Le Britannique Garth Ennis ("Preacher" ; "The Boys" ; "Hellblazer") écrit le scénario, qu'illustre Goran Parlov ; le Croate encre ses dessins lui-même. Ces deux-là avaient collaboré sur "Barracuda" (tome huit), "Punisher présente Barracuda" (dix), et "La Longue Nuit froide" (douze). Lee Loughridge façonne la mise en couleur.
Un bouquin occupe les vitrines des librairies.
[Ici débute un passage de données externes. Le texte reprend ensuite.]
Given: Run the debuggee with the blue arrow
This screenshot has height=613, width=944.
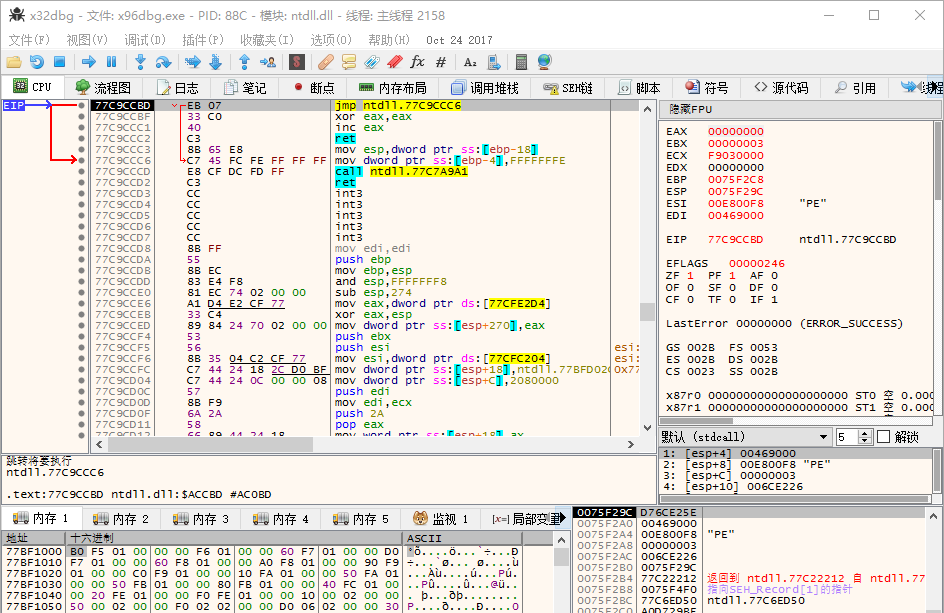Looking at the screenshot, I should tap(89, 62).
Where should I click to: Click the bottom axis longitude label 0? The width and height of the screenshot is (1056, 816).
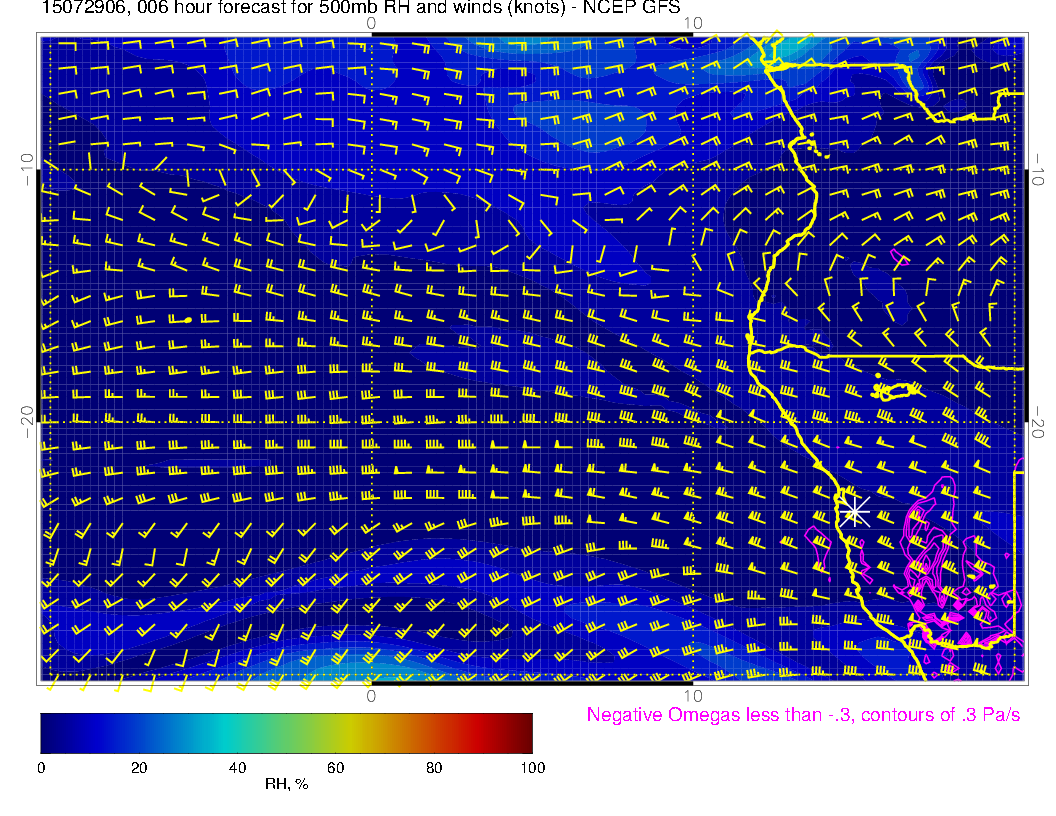(x=371, y=695)
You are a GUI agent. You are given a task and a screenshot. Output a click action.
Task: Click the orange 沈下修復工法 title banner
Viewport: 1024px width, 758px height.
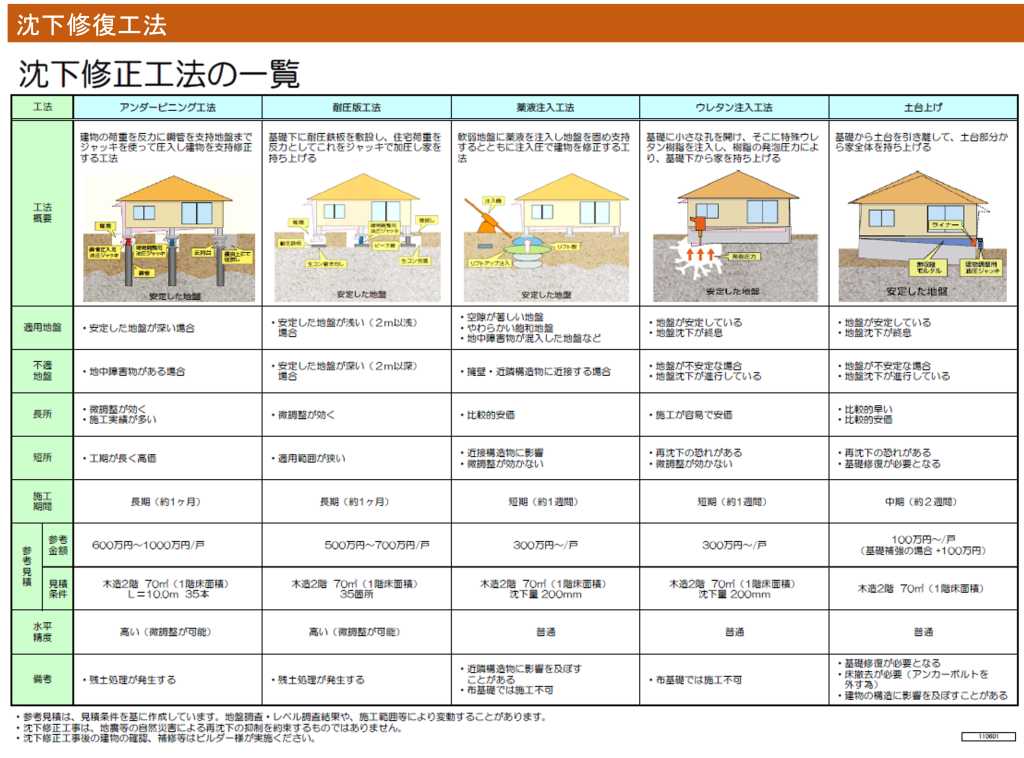(x=92, y=25)
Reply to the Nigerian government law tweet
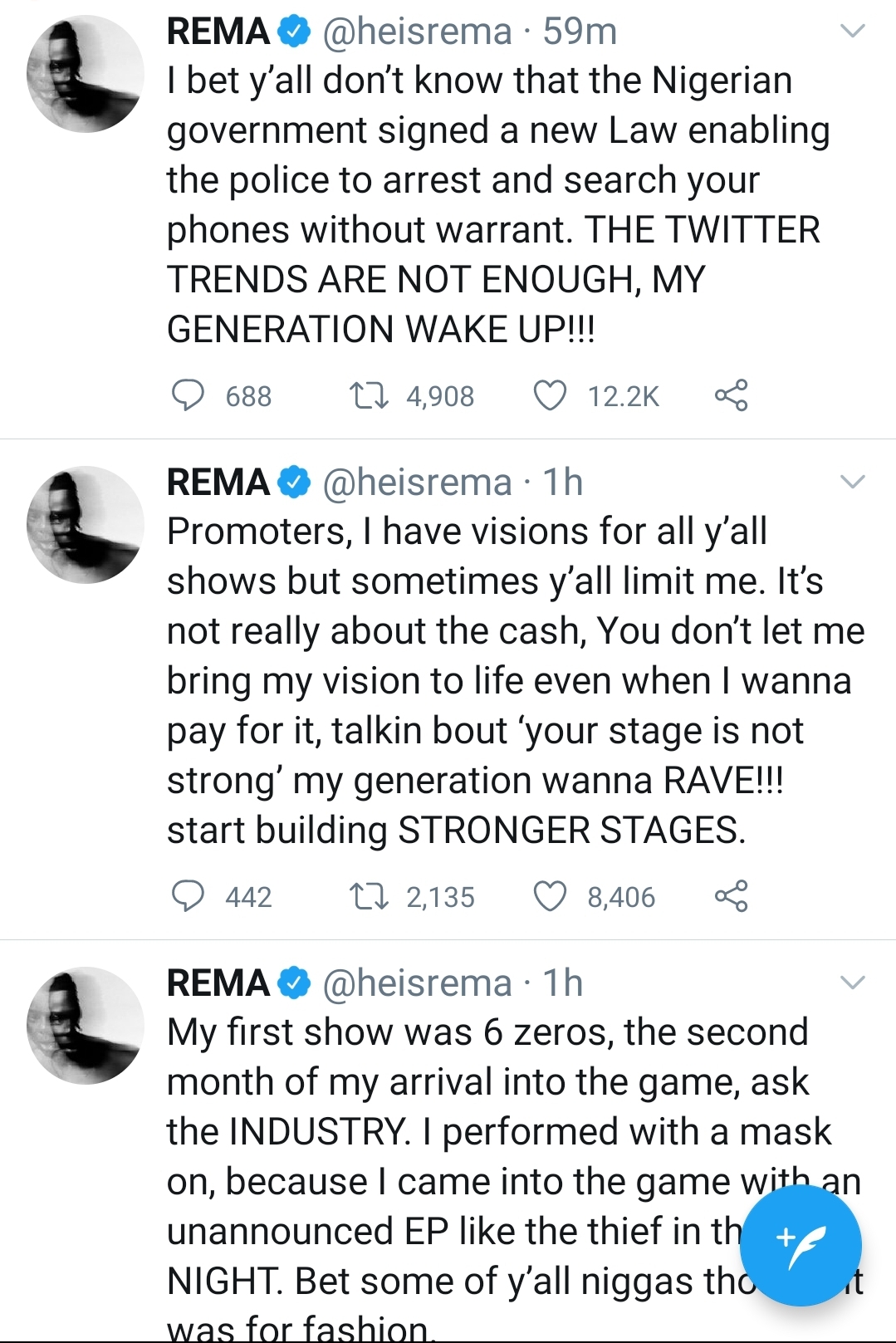The width and height of the screenshot is (896, 1343). click(x=189, y=395)
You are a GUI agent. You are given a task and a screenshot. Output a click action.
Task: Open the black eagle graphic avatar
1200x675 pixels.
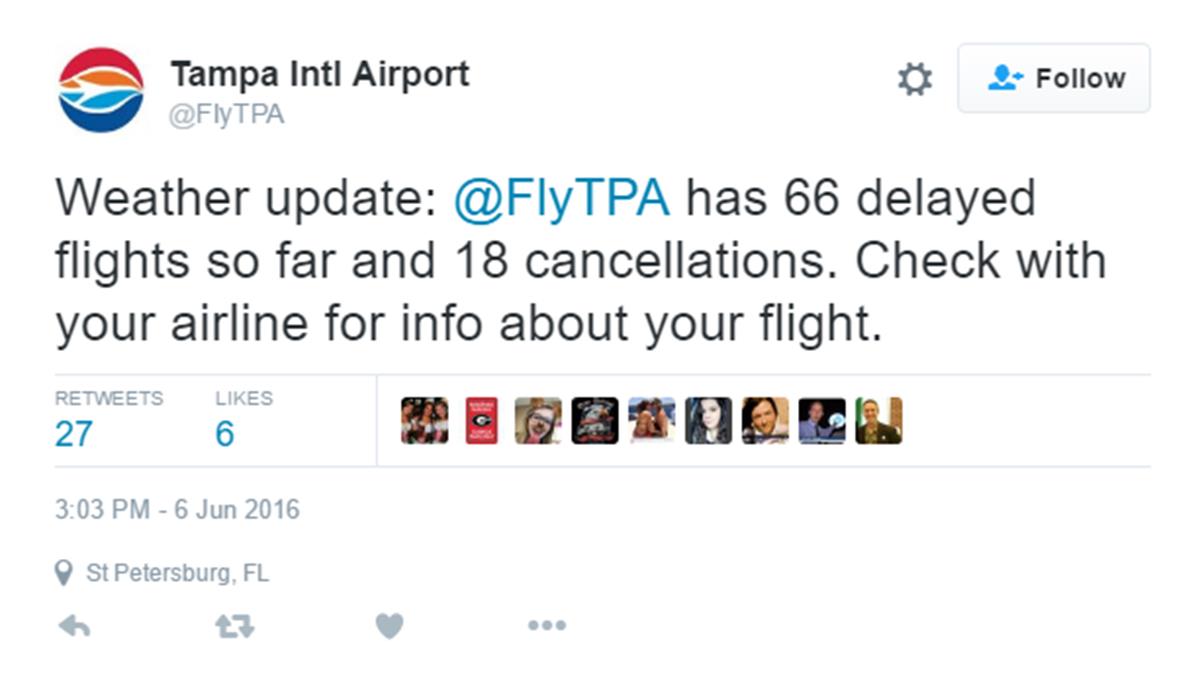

Il est intitulé "Valley Forge, Valley Forge", et sous-titré "Le Massacre d'une garnison de Marines et la naissance du Punisher". Michael Goodwin, son auteur, est le frère cadet de Stephen - "Stevie" - Albert Goodwin, mort au combat lors de l'assaut nord-vietnamien du 30 octobre 1971 sur la base de l'USMC Valley Forge. Même période, ailleurs : Nick Fury, renfrogné comme jamais, est attablé dans un bar sombre à boire un bourbon. Castle arrive et s'installe en face de lui. Il le salue brièvement ; Fury répond par un grommellement. Une serveuse affable s'enquiert de ce qu'ils souhaitent boire. Castle commande une eau gazeuse ; Fury vidant son verre, elle en déduit qu'il reprendra un bourbon. Fury tend une chemise cartonnée à Castle. Puis, regardant l'écran de télévision divulguant le nombre de morts nord-américains en Irak, il demande au Punisher s'il ne croit pas que "cette merde" va finir par leur retomber dessus...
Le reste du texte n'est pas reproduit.